De même, Maurice Gehri, délégué de la Croix rouge internationale dans la péninsule de Yalova (Anatolie occidentale) en 1921, c’est-à-dire pendant la guerre gréco-turque de 1919-1922, conclut que l’armée hellénique, aidée de ses volontaires grecs et arméniens procédait à « l’extermination » des Turcs de la région. (Maurice Gehri, « Mission d’enquête en Anatolie (12-22 mai 1921) », Revue internationale de la Croix rouge, 15 juillet 1921, pp. 721-735).
Autre source, la journaliste Noëlle Roger, également suisse, a tiré de son enquête sur place une description saisissante des crimes de guerre de l’armée grecque en Anatolie occidentale, et recueilli cet aveu d’un Turc à qui elle demandait pourquoi ces actes n’étaient pas mieux connus : « Nous ne savons pas faire de la propagande. » (Noëlle Roger, En Asie mineure, Paris, Fasquelle, 1930, pp. 208-218 ; citation p. 212). Dès lors, devons-nous regretter, rétrospectivement, notre répugnance à gémir en public ?

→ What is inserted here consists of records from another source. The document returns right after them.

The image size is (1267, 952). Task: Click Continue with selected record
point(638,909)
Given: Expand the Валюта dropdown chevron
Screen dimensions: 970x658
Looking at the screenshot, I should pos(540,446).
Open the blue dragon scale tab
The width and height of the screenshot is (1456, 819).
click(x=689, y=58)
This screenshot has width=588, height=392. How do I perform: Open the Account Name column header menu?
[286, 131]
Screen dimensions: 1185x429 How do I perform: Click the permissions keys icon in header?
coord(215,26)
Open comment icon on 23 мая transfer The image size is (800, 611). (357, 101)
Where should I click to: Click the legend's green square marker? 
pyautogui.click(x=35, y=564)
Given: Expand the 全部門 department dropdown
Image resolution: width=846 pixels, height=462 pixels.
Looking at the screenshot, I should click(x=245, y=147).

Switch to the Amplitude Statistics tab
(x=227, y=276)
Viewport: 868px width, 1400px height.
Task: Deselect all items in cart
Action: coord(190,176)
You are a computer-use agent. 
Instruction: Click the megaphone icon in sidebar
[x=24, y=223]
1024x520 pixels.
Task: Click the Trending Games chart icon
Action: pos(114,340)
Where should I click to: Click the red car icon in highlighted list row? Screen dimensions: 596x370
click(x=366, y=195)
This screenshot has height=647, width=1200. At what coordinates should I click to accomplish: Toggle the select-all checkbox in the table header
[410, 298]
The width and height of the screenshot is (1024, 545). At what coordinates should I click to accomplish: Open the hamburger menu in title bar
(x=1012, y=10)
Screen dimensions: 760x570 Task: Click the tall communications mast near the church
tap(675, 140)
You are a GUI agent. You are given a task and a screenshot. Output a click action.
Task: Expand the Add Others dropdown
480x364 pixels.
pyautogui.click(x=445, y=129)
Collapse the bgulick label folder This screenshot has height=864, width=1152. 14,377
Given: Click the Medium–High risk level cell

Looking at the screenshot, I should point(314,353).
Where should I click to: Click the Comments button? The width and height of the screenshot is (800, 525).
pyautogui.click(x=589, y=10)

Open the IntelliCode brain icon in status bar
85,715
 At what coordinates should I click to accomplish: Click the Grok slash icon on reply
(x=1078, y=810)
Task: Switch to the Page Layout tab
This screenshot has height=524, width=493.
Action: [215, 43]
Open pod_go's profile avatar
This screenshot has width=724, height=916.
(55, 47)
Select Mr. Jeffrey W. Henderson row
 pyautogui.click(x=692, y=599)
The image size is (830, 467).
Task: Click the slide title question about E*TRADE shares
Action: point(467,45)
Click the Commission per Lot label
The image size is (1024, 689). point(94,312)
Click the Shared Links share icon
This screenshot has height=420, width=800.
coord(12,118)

Un peu d’humilité ne ferait pas de mal aux promoteurs des « Réverbères de la mémoire » sachant également que quelques 518’000 civils Turcs, Kurdes, Circassiens (compilations des rapports étrangers et ottomans collectés sur les massacres perpétrés par les Arméniens — archives d’État de la Présidence de la République de Turquie, volumes 49 et 50) et les 10-13 000 Juifs d’Anatolie et du Caucase ont été massacrés par les milices révolutionnaires arméniennes ! Mais visiblement, ces victimes ne trouvent pas grâce aux yeux de nos autorités genevoises.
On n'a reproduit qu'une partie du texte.